Die ersten Informationen und Reaktionen aus Polen bezüglich des Einschlags wiesen auf eine russische Spur hin.
Andreas Umland, Analyst des Stockholmer Zentrums für Osteuropastudien

"Dies schien zunächst auch plausibler, da der Einschlag beziehungsweise die Einschläge tief im polnischen Territorium lagen und sich die S-300-Flugabwehrraketen der Ukraine normalerweise selbst zerstören, wenn sie keine Luftziele treffen", erklärt Andreas Umland, Analyst des Stockholmer Zentrums für Osteuropastudien, gegenüber ZDFheute. "Erst später kamen Dementis aus Warschau und Washington, und es entstand eine peinliche Differenz in der Interpretation des Ereignisses."

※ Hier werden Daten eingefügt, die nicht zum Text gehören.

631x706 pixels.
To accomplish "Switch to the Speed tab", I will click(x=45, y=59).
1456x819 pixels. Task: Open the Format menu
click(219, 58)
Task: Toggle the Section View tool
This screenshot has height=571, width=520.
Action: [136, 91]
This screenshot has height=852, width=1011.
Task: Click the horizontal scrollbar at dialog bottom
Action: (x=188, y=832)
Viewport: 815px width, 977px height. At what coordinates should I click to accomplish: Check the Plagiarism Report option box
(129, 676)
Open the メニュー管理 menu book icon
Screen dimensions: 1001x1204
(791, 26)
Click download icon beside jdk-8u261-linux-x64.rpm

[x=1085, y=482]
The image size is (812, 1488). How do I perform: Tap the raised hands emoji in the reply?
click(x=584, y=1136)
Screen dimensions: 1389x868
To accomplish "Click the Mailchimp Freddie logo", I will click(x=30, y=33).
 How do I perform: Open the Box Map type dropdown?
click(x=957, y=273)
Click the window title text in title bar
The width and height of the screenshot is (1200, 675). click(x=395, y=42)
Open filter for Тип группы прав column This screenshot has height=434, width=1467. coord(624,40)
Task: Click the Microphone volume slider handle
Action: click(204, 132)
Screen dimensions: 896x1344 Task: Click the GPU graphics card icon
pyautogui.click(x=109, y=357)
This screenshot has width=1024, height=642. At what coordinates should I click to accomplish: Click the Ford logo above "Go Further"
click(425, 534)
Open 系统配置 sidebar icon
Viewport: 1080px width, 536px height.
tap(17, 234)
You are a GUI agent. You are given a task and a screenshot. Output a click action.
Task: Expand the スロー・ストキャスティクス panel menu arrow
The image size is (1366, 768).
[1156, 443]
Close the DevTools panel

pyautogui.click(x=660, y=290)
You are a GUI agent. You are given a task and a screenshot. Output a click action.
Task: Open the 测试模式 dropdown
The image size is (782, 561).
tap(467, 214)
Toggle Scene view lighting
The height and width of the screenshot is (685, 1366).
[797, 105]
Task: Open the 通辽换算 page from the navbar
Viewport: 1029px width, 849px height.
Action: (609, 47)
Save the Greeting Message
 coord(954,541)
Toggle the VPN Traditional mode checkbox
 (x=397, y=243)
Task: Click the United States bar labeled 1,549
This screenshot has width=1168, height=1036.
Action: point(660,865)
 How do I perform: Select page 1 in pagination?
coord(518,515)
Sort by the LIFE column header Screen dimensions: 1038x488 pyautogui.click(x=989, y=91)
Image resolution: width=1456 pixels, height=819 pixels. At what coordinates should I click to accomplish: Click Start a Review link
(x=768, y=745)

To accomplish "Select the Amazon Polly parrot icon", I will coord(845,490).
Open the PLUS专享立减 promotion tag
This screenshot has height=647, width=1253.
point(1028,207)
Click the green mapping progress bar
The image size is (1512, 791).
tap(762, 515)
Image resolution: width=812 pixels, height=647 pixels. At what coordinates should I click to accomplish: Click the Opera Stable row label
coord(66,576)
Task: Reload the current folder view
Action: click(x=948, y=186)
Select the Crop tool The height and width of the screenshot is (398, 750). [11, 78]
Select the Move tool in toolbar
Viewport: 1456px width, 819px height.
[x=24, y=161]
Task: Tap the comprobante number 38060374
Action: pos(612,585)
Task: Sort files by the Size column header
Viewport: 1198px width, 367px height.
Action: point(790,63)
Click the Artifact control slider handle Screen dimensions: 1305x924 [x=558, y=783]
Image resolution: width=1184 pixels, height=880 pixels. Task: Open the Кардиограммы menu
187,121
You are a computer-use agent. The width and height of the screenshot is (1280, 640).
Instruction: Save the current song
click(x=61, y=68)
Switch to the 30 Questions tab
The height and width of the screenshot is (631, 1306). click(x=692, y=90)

Wendland: Russland dreht Tatsachen um

Die Osteuropa-Historikerin Anna Veronika Wendland weist zudem noch auf zwei Faktoren hin, die das lange Festhalten der ukrainischen Führung an ihrer Behauptung erklären. "Die Ukraine musste in den vergangenen Jahren immer wieder die Erfahrung machen, dass Russland Taten wie beispielsweise den Abschuss der MH17 nicht nur bestreitet, sondern auch für ihre eigenen Zwecke gegen die Ukraine missbraucht", sagt die Wissenschaftlerin des Herder-Instituts für historische Ostmitteleuropaforschung und verweist dabei auf die seit Jahren erhobenen Vorwürfe Moskaus, die Ukraine hätte 2014 das malaysische Passagierflugzeug abgeschossen, obwohl Ermittlungen, die gestern in den Niederlanden auch zu einem Urteil führten, das Gegenteil ergaben.

Zu glauben, dass Raketen an der Grenze haltmachen, sei "naiv", so Marie-Agnes Strack-Zimmermann (FDP), Vorsitzende Verteidigungsausschuss, nach dem Raketeneinschlag in Polen.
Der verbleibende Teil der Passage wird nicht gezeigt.